"My work in Redmond had to do with what we might call the vN immune system," Sarton said. "I hypothesized that bluescreen events were really failsafing events in disguise – that for whatever reason, the iteration in question had begun to failsafe, but gotten stuck."
"So you know all about broken failsafes," Amy said.
"I thought I did. Then you came along." Dr Sarton made kissing sounds at a large lump of red silk cushion in the corner, and it promptly inched its way across the floor and curled around Amy and Javier's ankles. "Have a seat."
They sat. The cushion was warm, and it purred slightly. "Please don't mind the stains," Dr Sarton said. "I sometimes sleep here."
Javier muttered something behind his hand that sounded a lot like "Chimps…"
"The vN immune system is comprised of two parts," Dr Sarton said. "The first is exterior – your body remembers what it should look like, and edits out the damage that occurs. The second part is interior. You're protected against a wide variety of worms, memes, viruses, and so on. Most of that is unnecessary because you're not actually wired to a network. Connected models were considered, early on, but there was a very serious concern that if and when the failsafe failed – as the result of a hack, or a virus, or an emergent property – the failure might spread virally among vN."
"Is that what happened to me when I ate Portia?" Amy asked. "She hacked me from the inside?"
Dr Sarton licked his lips. He steepled his hands. "I'm not sure." He made a pinching motion at the display, and new footage opened up. Amy recognized her clade immediately. Groups of identical women shuffled in and among triage units full of wounded humans, squirting skin glue on wounds, holding hands, administering fluids.
He said, "After the Cascadia quake, your clade was crucial to the relief effort." He pinched again, and the view bounced downward, toward one tent where a man with ruined feet screamed silently at the camera. His nurse ignored his noise, but kept working diligently on removing glass and other debris from the wreckage of his feet. "This was before you all attained sentience, of course. The nursing vN were easy to program and deploy as search and rescue units. Several were lost in the aftershocks. They were spread quite thinly; a Japanese prototype of a networked model was sent over to assist, but their container was lost in the Pacific."
Amy looked over at Javier. He kept his gaze carefully pointed away from the screen. "Change the channel," Amy said.
Sighing, Dr Sarton did so. "I know that it sounds very trite, but your foremothers did a lot of good in the past. When drug-resistant bacteria infected hospitals, for example, they could go on working and treating patients for days at a time without rest or demands for overtime pay – or any pay at all, for that matter. Or if healthcare wikis were hacked or wiped or went down for any reason, your model accurately remembered even the tiniest details related to individual patients and their treatment history. There was a time when no clinic in this country was complete without one of you."
"Then what happened?" Amy asked.
"You got smart," Dr Sarton said. "And like all underpaid workers who see a better opportunity elsewhere, you left. But you left with a profoundly different failsafe than the other vN."
Amy thought of Javier's turned-away face, his closed eyes. He couldn't even watch the footage of the nursing models at work. There was too much hurt and suffering going on. But the nursing models had lived it. They had observed that pain and treated it and gone on about their business. It was their job.
"They made us this way," Amy said.
Now you get it.
"Your clade's failsafe was already destabilized by the time you attained self-awareness and the ability to iterate." Dr Sarton crossed his legs and leaned back in his chair. "For most vN, it's a question of stimulus response. Their failsafes are reactions to perceived phenomena. For your model, the failsafe lay along a specific decision pathway – the decision to hurt a human being. Your model could monitor suffering so long as they were striving to alleviate it, but could not make the choice to cause it. They could never amputate a limb without anaesthesia, or break an infant's collarbone if it were tearing its mother's birth canal apart, even if the wound were causing her to bleed out."

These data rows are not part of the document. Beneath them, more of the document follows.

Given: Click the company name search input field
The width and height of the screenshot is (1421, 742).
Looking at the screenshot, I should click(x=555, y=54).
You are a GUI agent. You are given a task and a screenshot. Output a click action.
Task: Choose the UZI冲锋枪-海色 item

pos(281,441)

Beside her, Javier tried to settle himself deeper into the cushion. His fingers knotted in the material. His jaw was tight. "OK, I get it," Amy said. "We were different. Our failsafe was weak. Eventually it broke all the way, right?"
"That's the prevailing theory, yes," Dr Sarton said. "No one knows exactly when it happened, or where, or for what reason. Portia can probably tell us more."
Tell him you morons brought it on yourselves, she said. Tell him you begged us for it.
Amy sat up taller. "I don't want her version of events. I want to get rid of her."